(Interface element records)
----------
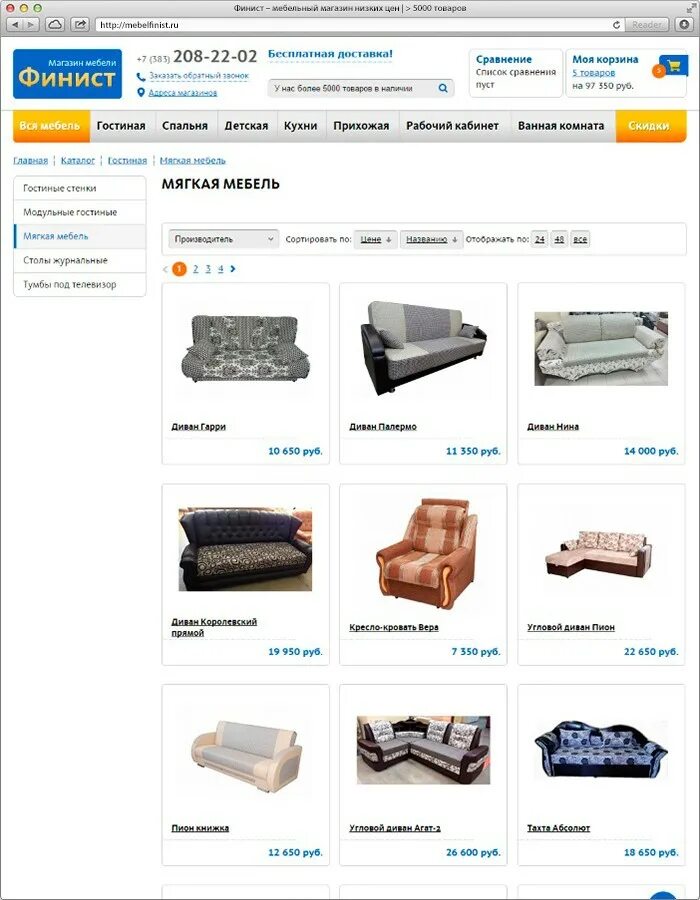700x900 pixels.
Task: Select Столы журнальные in sidebar
Action: [80, 260]
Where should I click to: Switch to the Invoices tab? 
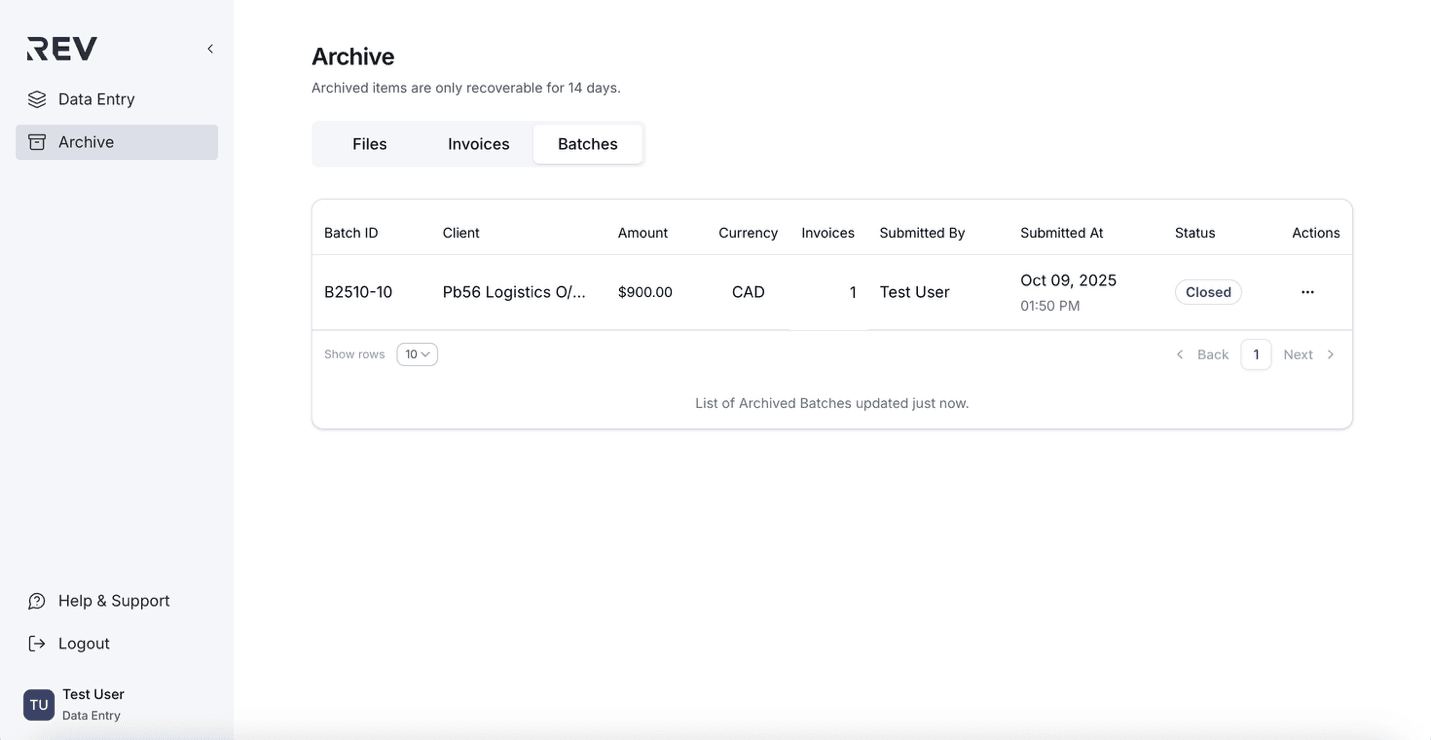click(478, 143)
----------
§ Given instruction
Put the lines of the records above into a JSON list of strings, one string per line, skipping blank lines. Leave the pictures out.

§ Reply
[
  "700x900 pixels.",
  "Task: Select Столы журнальные in sidebar",
  "Action: [80, 260]",
  "Where should I click to: Switch to the Invoices tab? ",
  "click(478, 143)"
]